## YOUR GOAL
Looking at the records below, say how many lines contain "agent". Nothing else belongs in the answer.

[INPUT MATERIAL]

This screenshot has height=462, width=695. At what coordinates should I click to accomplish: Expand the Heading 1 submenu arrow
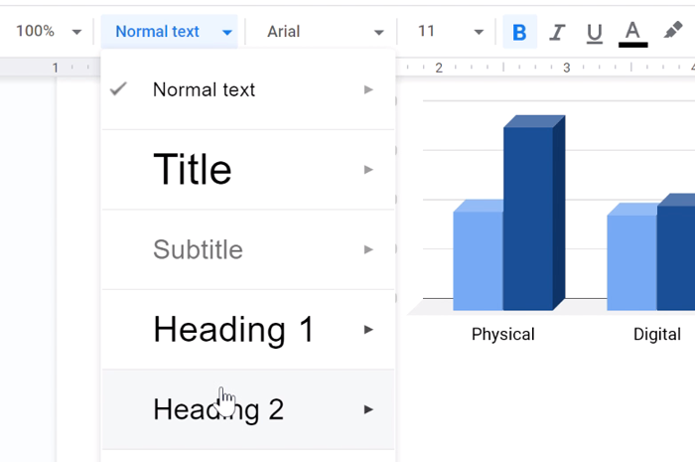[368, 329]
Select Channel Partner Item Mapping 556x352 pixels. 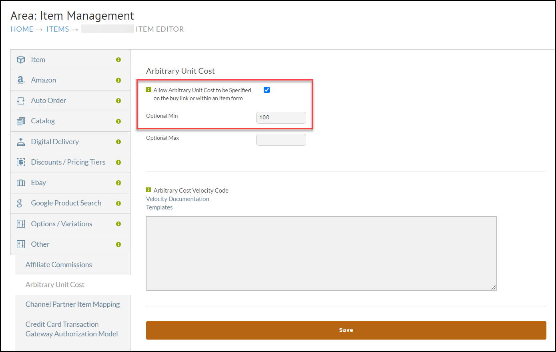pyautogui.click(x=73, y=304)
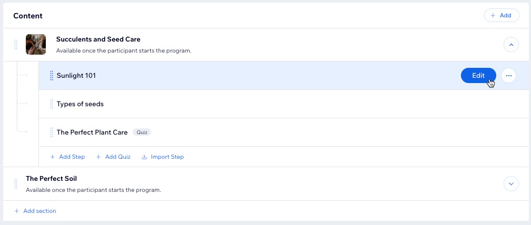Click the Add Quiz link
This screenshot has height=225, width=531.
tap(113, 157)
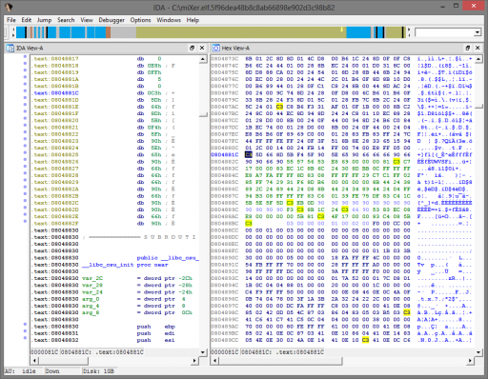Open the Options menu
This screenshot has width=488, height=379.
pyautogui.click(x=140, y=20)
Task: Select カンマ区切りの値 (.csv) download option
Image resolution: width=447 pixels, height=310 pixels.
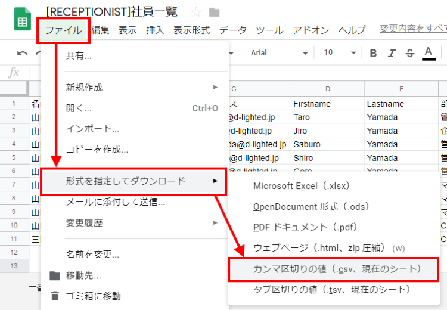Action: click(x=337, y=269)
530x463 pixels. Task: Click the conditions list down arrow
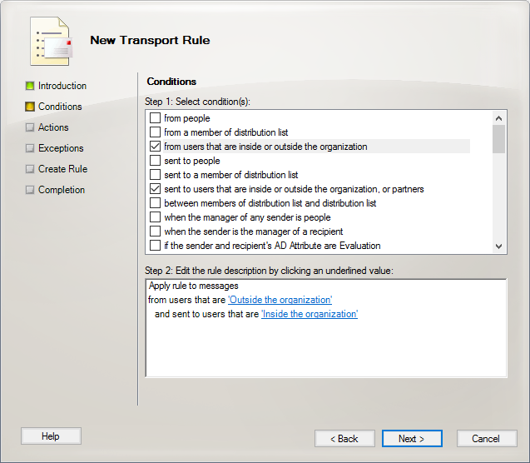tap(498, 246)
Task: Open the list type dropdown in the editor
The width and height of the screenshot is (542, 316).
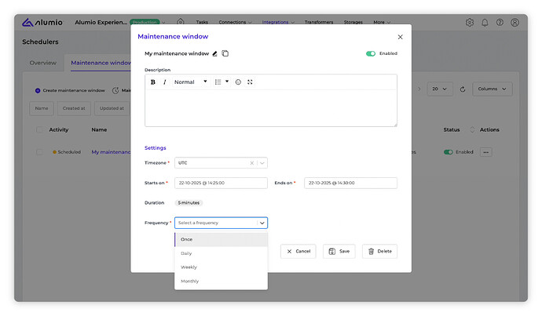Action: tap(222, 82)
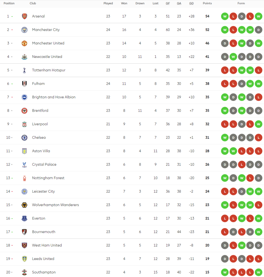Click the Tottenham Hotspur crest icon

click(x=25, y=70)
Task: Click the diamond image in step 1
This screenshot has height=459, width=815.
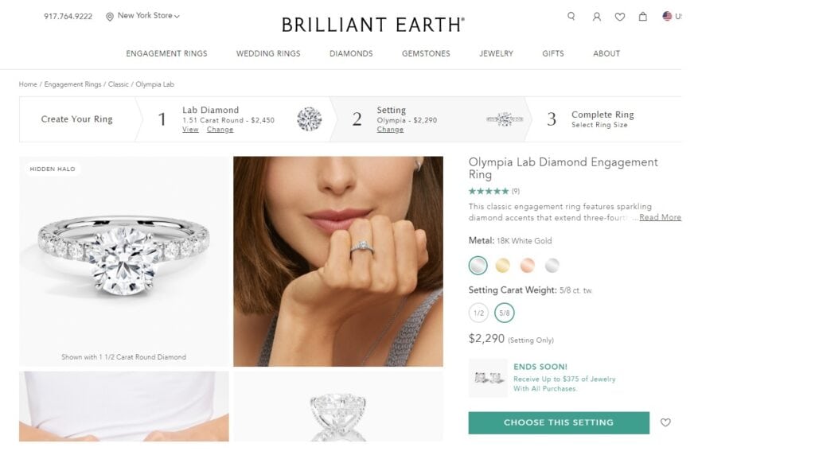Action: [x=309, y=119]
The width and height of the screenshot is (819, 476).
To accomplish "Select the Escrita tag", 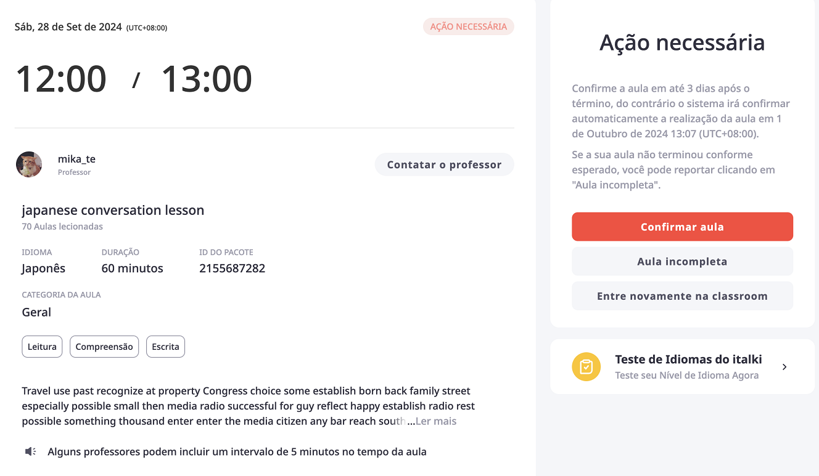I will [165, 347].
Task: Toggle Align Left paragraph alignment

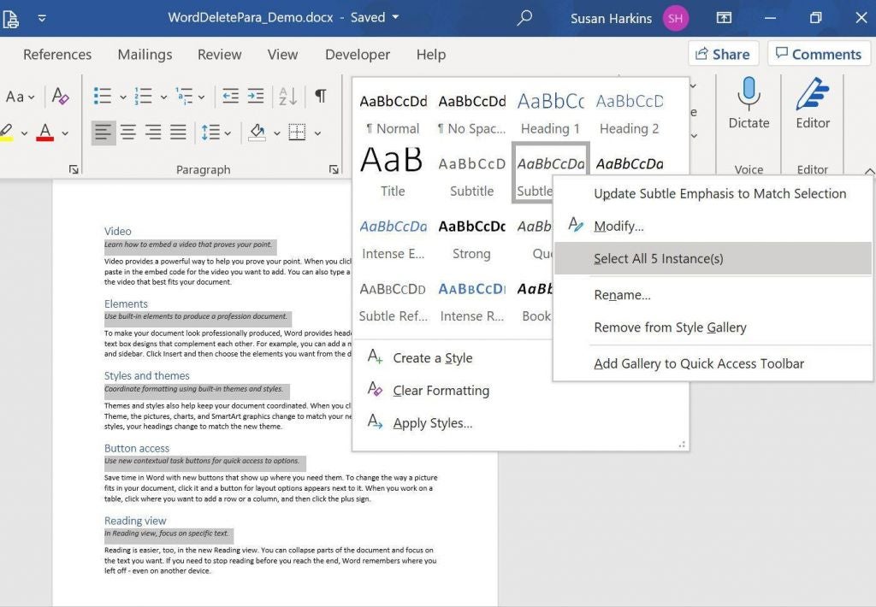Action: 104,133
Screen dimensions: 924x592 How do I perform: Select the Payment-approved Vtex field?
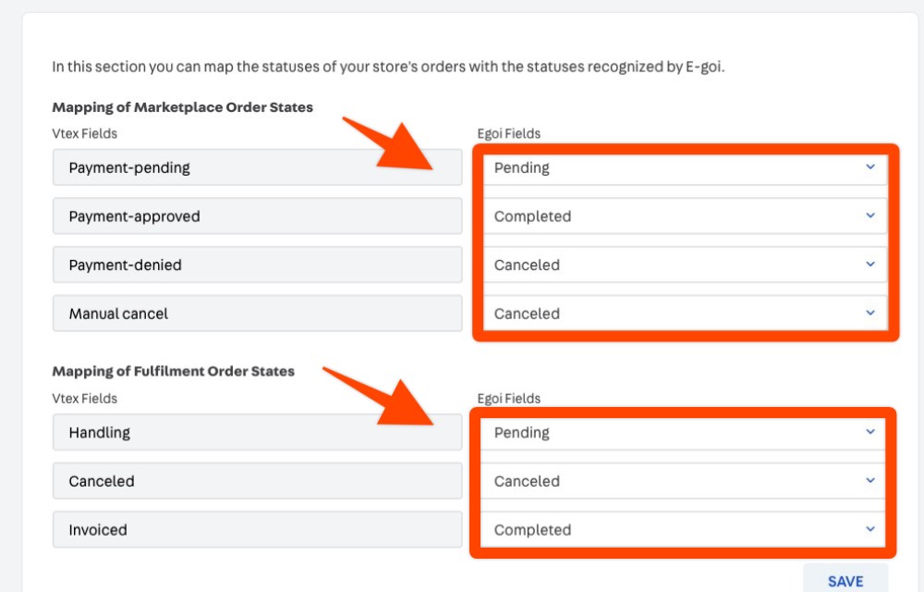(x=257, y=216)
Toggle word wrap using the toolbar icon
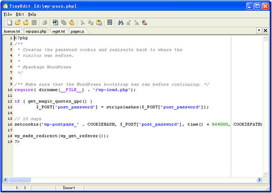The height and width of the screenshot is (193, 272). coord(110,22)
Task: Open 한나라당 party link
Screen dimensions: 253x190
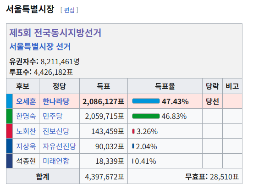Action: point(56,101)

[/INPUT MATERIAL]
[INPUT MATERIAL]

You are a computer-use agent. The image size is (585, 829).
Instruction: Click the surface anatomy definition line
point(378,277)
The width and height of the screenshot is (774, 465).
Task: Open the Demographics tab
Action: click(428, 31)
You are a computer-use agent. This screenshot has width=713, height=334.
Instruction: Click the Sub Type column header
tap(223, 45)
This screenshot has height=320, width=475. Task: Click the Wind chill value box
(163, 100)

[/INPUT MATERIAL]
[INPUT MATERIAL]

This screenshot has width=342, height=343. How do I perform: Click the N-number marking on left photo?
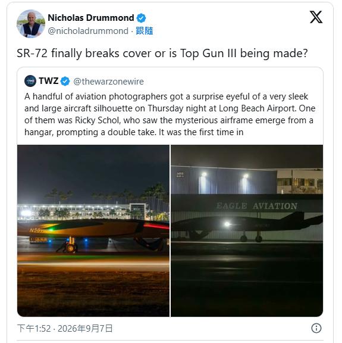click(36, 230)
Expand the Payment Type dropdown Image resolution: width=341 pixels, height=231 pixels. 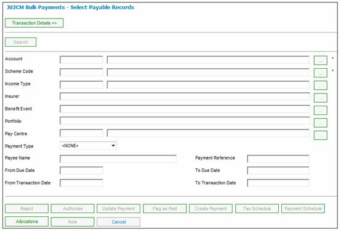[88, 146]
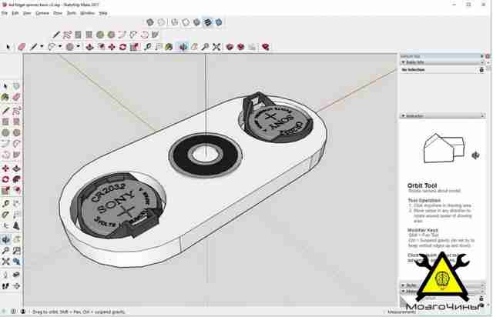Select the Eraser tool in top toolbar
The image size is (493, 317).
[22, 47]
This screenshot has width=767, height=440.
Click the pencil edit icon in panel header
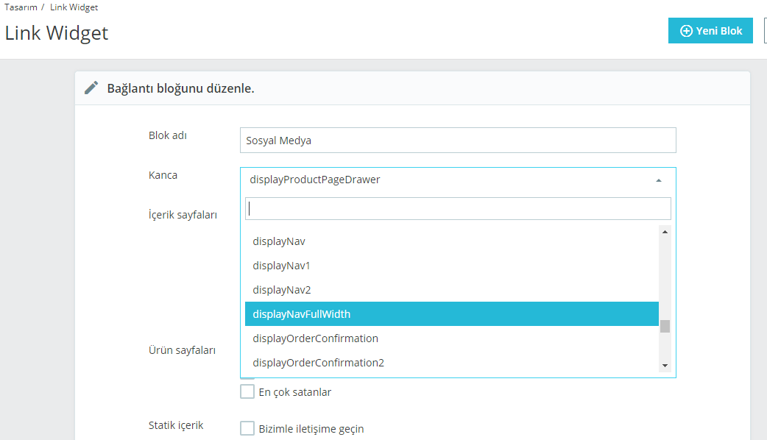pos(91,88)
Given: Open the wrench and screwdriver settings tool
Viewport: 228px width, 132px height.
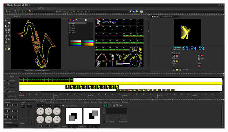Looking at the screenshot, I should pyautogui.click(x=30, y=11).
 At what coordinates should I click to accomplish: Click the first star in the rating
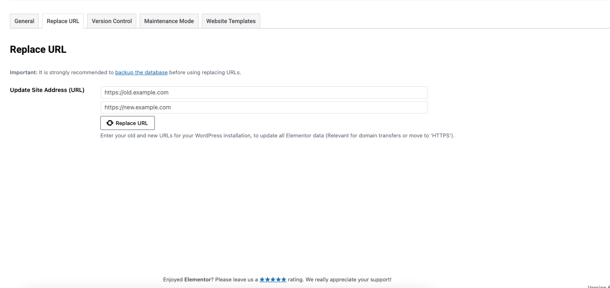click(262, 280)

[/INPUT MATERIAL]

## THE COMPLETED TASK
2